Federal agencies are making progress on goals for electronic government, but there are still a number of technology issues to overcome.

Federal agencies are making progress on the Bush administration's goals for electronic government, but they haven't yet cleared all the hurdles, according to the Office of Management and Budget.

Of 26 agencies reviewed, the National Science Foundation has done the best job, making "significant progress in fixing identified information security problems" and developing a plan for all of the administration's initiatives, according to the OMB review, an annual budget update sent to Congress.
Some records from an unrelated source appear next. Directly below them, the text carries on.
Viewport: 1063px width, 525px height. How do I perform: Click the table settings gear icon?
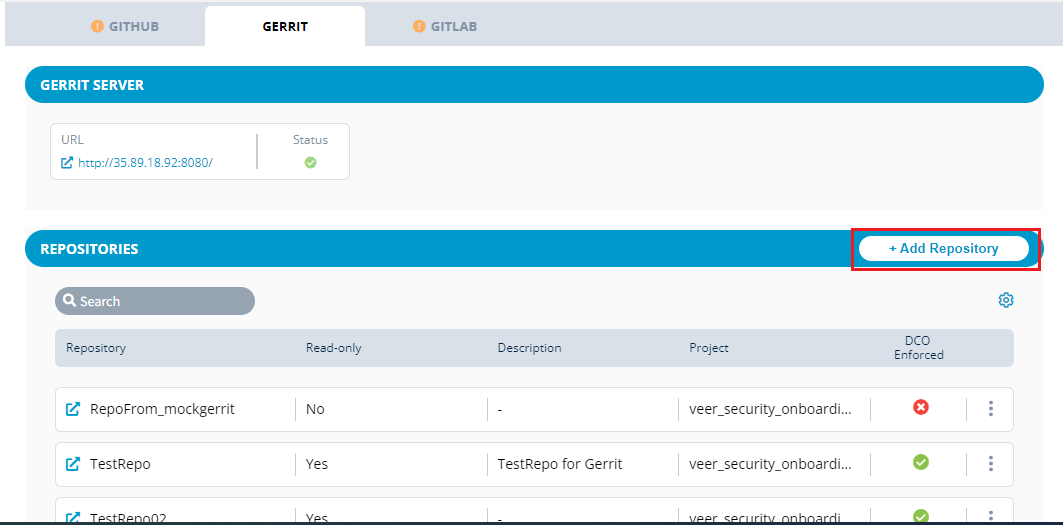(1006, 301)
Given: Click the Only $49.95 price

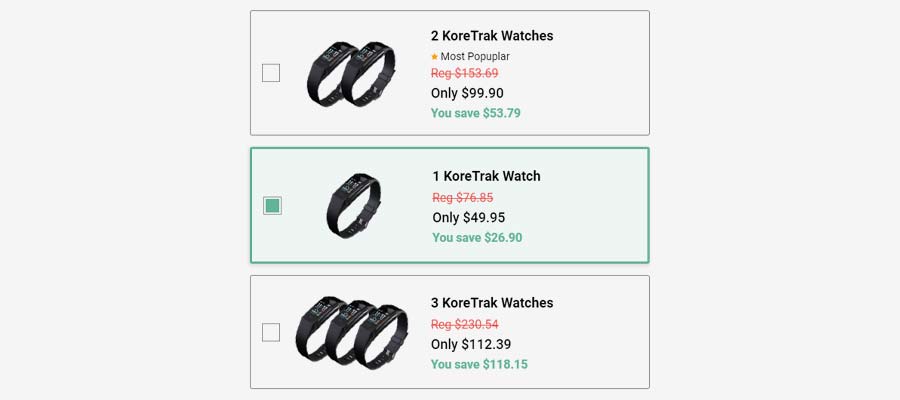Looking at the screenshot, I should pos(469,218).
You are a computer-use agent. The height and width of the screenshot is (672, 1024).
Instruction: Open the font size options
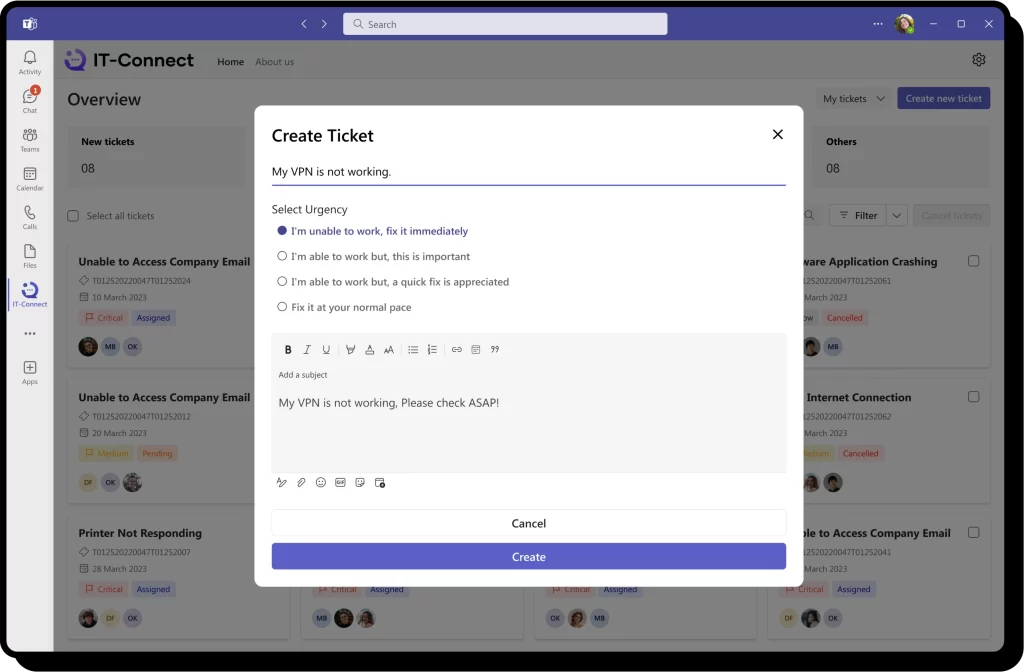pyautogui.click(x=389, y=350)
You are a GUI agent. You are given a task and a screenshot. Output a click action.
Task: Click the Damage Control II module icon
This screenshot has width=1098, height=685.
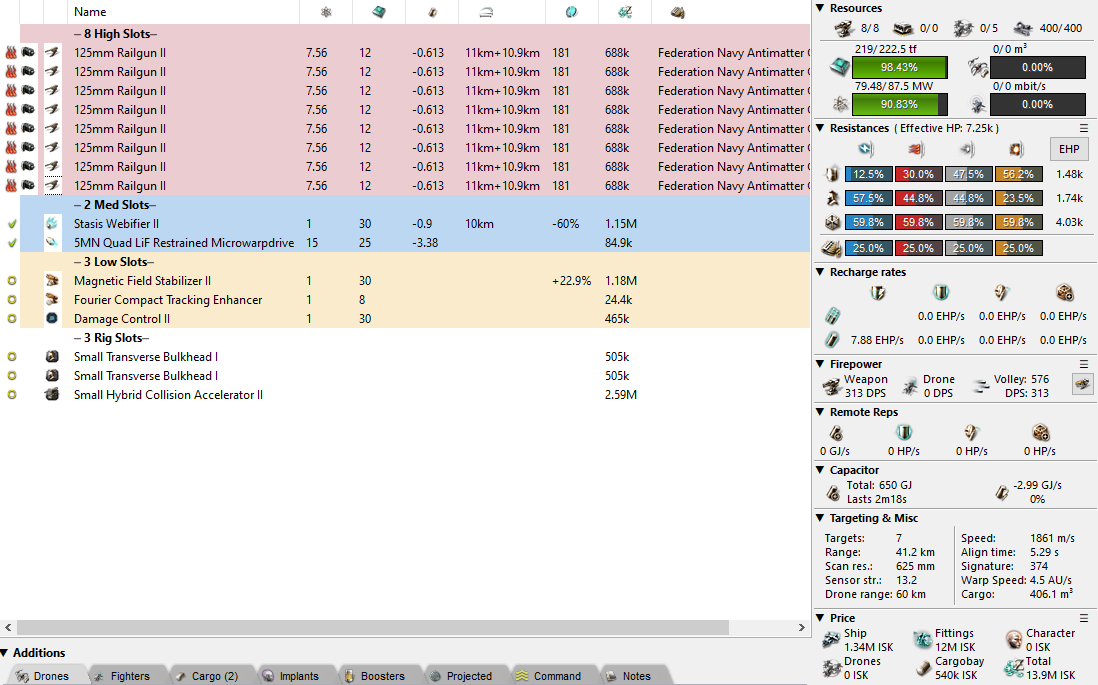point(52,319)
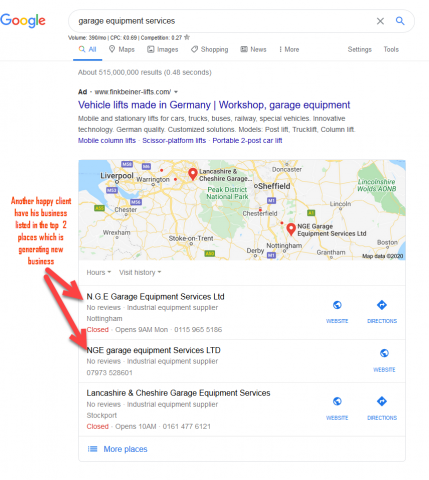Open Vehicle lifts made in Germany ad link

[x=214, y=105]
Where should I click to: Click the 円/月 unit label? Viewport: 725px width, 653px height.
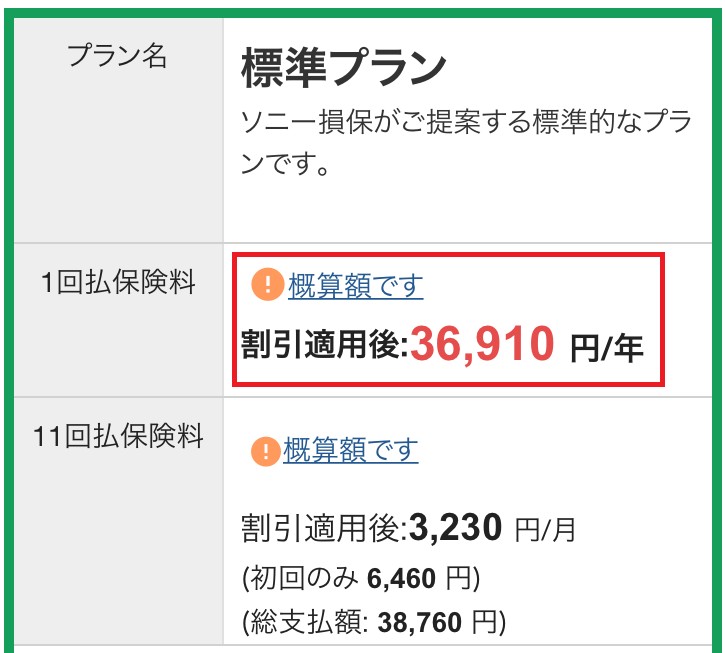[545, 529]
The review analyzed agencies' progress on the president's management agenda, which includes a plan to expand electronic government. That initiative requires agencies to focus IT spending on "improving mission performance, reducing duplication, ensuring information security and cooperating across traditional agency" lines.

The OMB ranked agencies on both their current status and their progress toward meeting the agenda's goals. All the agencies got a "green" or "yellow" ranking on progress, indicating they were either on target for achieving their goals or had only minor problems.

But the report noted that agencies now face issues related to linking fragmented applications.

"To become fully successful in this initiative, more agencies must actively partner to simplify government processes and integrate IT investments around citizen needs," the report said.

The report also highlighted accomplishments such as the relaunch of the Firstgov portal and the debut of the GovBenefits site, which helps citizens determine their eligibility for government benefits.